Emily Chase
Give and Take

Emily Chase - Give and Take

Creative Nonfiction
Emily Chase is a writer living in Winthrop, Massachusetts. Her essays focus primarily on issues of class, work, family, and womanhood. Her essay “In Defense of Grudges” was selected as a notable… Read more »

Give and Take

Emily Chase

The Christmas tree in our living room is a depressing, fake little thing, with gaps between the branches that no amount of homemade ornaments could fill. It’s an artificial green, nothing like true pine. A hand-me-down from our aunt. We can’t have a real tree because my brother, Justin, is allergic. We are also not the type of family to pile into an SUV and drive to a Christmas tree farm. We don’t have an SUV, patience for one another, or money to spend on something that will eventually die.

It’s our first Christmas in the new apartment, which is worse than the one we lived in before. It’s small—a two-bedroom for the five of us. We’re on the second floor of a three-decker house at the top of a steep hill on a dead-end street. On one of our first nights here, I was on the front porch when I saw the woman from downstairs get into a car, drive it slightly down the hill, then get out and let it roll into the house at the end of the street. I slipped back inside, careful not to let the screen door slap, and told no one. When the police came, I eavesdropped at the top of the stairs and learned it was her boyfriend’s car. I lay in bed making up scenarios to explain why she did it. Intuitively, I was on her side.

-*-

§ Given request
Rewrite the essay's passage starting at "The Christmas tree" and ending at "will eventually die.", replacing "depressing" with "dreary". The lines here are separate material with no connection to the essay.

§ Record set
-*-

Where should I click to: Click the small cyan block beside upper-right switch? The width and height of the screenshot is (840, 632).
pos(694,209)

-*-

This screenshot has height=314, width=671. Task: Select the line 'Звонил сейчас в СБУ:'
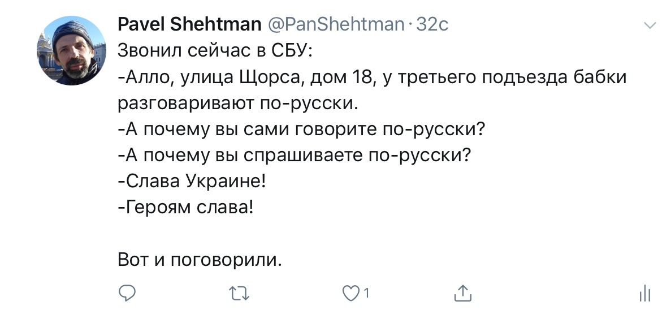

-*-

§ Answer
The Christmas tree in our living room is a dreary, fake little thing, with gaps between the branches that no amount of homemade ornaments could fill. It’s an artificial green, nothing like true pine. A hand-me-down from our aunt. We can’t have a real tree because my brother, Justin, is allergic. We are also not the type of family to pile into an SUV and drive to a Christmas tree farm. We don’t have an SUV, patience for one another, or money to spend on something that will eventually die.